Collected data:
+---+

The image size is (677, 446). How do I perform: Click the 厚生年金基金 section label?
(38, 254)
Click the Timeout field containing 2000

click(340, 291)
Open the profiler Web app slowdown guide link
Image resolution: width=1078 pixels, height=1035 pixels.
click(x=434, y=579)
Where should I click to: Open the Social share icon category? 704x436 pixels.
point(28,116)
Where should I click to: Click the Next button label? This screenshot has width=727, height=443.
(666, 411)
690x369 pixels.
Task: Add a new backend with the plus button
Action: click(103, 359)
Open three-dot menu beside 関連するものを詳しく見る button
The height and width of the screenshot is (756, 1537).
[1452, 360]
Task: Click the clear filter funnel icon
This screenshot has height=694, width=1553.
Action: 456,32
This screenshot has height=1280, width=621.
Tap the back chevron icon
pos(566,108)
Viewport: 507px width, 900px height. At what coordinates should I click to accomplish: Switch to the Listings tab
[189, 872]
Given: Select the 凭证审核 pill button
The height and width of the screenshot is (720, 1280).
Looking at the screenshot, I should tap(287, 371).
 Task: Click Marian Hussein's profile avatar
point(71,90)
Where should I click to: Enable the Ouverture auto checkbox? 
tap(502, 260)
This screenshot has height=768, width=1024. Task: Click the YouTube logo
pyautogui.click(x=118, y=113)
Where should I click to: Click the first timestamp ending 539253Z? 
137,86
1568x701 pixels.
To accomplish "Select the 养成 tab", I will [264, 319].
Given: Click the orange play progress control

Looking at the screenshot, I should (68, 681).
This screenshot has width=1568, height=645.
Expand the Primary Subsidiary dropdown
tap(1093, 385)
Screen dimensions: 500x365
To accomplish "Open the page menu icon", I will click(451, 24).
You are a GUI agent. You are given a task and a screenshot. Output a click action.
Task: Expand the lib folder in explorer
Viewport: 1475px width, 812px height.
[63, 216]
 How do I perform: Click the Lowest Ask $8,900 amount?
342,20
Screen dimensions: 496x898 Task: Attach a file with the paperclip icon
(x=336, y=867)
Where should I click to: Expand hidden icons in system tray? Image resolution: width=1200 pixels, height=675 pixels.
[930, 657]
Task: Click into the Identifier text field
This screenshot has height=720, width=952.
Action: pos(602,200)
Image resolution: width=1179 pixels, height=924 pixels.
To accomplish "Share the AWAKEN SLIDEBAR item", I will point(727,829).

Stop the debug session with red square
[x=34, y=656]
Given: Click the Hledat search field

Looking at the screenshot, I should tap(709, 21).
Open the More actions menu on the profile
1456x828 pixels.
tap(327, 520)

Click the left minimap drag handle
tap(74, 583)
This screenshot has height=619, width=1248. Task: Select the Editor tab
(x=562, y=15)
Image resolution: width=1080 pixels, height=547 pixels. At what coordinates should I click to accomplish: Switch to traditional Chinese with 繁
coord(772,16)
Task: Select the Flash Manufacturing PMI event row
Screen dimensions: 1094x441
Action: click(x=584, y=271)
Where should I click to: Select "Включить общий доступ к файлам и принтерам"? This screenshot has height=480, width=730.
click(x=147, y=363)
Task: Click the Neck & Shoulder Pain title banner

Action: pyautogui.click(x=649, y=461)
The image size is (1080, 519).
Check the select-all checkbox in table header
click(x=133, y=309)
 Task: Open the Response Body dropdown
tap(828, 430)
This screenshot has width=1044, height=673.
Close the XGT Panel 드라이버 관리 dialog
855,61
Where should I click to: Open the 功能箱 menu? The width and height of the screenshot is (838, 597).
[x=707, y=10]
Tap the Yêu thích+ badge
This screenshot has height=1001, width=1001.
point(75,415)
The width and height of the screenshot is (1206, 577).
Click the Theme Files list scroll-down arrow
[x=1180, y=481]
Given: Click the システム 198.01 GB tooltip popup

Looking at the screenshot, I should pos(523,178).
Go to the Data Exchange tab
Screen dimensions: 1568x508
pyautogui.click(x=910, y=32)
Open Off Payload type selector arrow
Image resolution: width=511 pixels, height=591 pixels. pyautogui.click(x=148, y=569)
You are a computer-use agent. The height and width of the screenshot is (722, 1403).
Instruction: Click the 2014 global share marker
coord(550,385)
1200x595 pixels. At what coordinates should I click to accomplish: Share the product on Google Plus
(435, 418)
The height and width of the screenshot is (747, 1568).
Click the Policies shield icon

+---+

Go through the data and retype all of it exactly.

• [COMPLETED EXERCISE]
The image size is (677, 446). How do I perform: Click the 厚生年金基金 section label?
(38, 254)
Click the Timeout field containing 2000

click(340, 291)
Open the profiler Web app slowdown guide link
Image resolution: width=1078 pixels, height=1035 pixels.
click(x=434, y=579)
Where should I click to: Open the Social share icon category? 704x436 pixels.
point(28,116)
Where should I click to: Click the Next button label? This screenshot has width=727, height=443.
(666, 411)
690x369 pixels.
Task: Add a new backend with the plus button
Action: click(103, 359)
Open three-dot menu beside 関連するものを詳しく見る button
The height and width of the screenshot is (756, 1537).
[1452, 360]
Task: Click the clear filter funnel icon
This screenshot has height=694, width=1553.
Action: 456,32
This screenshot has height=1280, width=621.
Tap the back chevron icon
pos(566,108)
Viewport: 507px width, 900px height. At what coordinates should I click to accomplish: Switch to the Listings tab
[189, 872]
Given: Select the 凭证审核 pill button
The height and width of the screenshot is (720, 1280).
Looking at the screenshot, I should tap(287, 371).
 Task: Click Marian Hussein's profile avatar
point(71,90)
Where should I click to: Enable the Ouverture auto checkbox? 
tap(502, 260)
This screenshot has height=768, width=1024. Task: Click the YouTube logo
pyautogui.click(x=118, y=113)
Where should I click to: Click the first timestamp ending 539253Z? 
137,86
1568x701 pixels.
To accomplish "Select the 养成 tab", I will [264, 319].
Given: Click the orange play progress control

Looking at the screenshot, I should (68, 681).
This screenshot has width=1568, height=645.
Expand the Primary Subsidiary dropdown
tap(1093, 385)
Screen dimensions: 500x365
To accomplish "Open the page menu icon", I will click(451, 24).
You are a GUI agent. You are given a task and a screenshot. Output a click action.
Task: Expand the lib folder in explorer
Viewport: 1475px width, 812px height.
[63, 216]
 How do I perform: Click the Lowest Ask $8,900 amount?
342,20
Screen dimensions: 496x898 Task: Attach a file with the paperclip icon
(x=336, y=867)
Where should I click to: Expand hidden icons in system tray? Image resolution: width=1200 pixels, height=675 pixels.
[930, 657]
Task: Click into the Identifier text field
This screenshot has height=720, width=952.
Action: pos(602,200)
Image resolution: width=1179 pixels, height=924 pixels.
To accomplish "Share the AWAKEN SLIDEBAR item", I will point(727,829).

Stop the debug session with red square
[x=34, y=656]
Given: Click the Hledat search field

Looking at the screenshot, I should tap(709, 21).
Open the More actions menu on the profile
1456x828 pixels.
tap(327, 520)

Click the left minimap drag handle
tap(74, 583)
This screenshot has height=619, width=1248. Task: Select the Editor tab
(x=562, y=15)
Image resolution: width=1080 pixels, height=547 pixels. At what coordinates should I click to accomplish: Switch to traditional Chinese with 繁
coord(772,16)
Task: Select the Flash Manufacturing PMI event row
Screen dimensions: 1094x441
Action: click(x=584, y=271)
Where should I click to: Select "Включить общий доступ к файлам и принтерам"? This screenshot has height=480, width=730.
click(x=147, y=363)
Task: Click the Neck & Shoulder Pain title banner

Action: pyautogui.click(x=649, y=461)
The image size is (1080, 519).
Check the select-all checkbox in table header
click(x=133, y=309)
 Task: Open the Response Body dropdown
tap(828, 430)
This screenshot has width=1044, height=673.
Close the XGT Panel 드라이버 관리 dialog
855,61
Where should I click to: Open the 功能箱 menu? The width and height of the screenshot is (838, 597).
[x=707, y=10]
Tap the Yêu thích+ badge
This screenshot has height=1001, width=1001.
point(75,415)
The width and height of the screenshot is (1206, 577).
Click the Theme Files list scroll-down arrow
[x=1180, y=481]
Given: Click the システム 198.01 GB tooltip popup

Looking at the screenshot, I should pos(523,178).
Go to the Data Exchange tab
Screen dimensions: 1568x508
pyautogui.click(x=910, y=32)
Open Off Payload type selector arrow
Image resolution: width=511 pixels, height=591 pixels. pyautogui.click(x=148, y=569)
You are a computer-use agent. The height and width of the screenshot is (722, 1403).
Instruction: Click the 2014 global share marker
coord(550,385)
1200x595 pixels. At what coordinates should I click to accomplish: Share the product on Google Plus
(435, 418)
The height and width of the screenshot is (747, 1568).
Click the Policies shield icon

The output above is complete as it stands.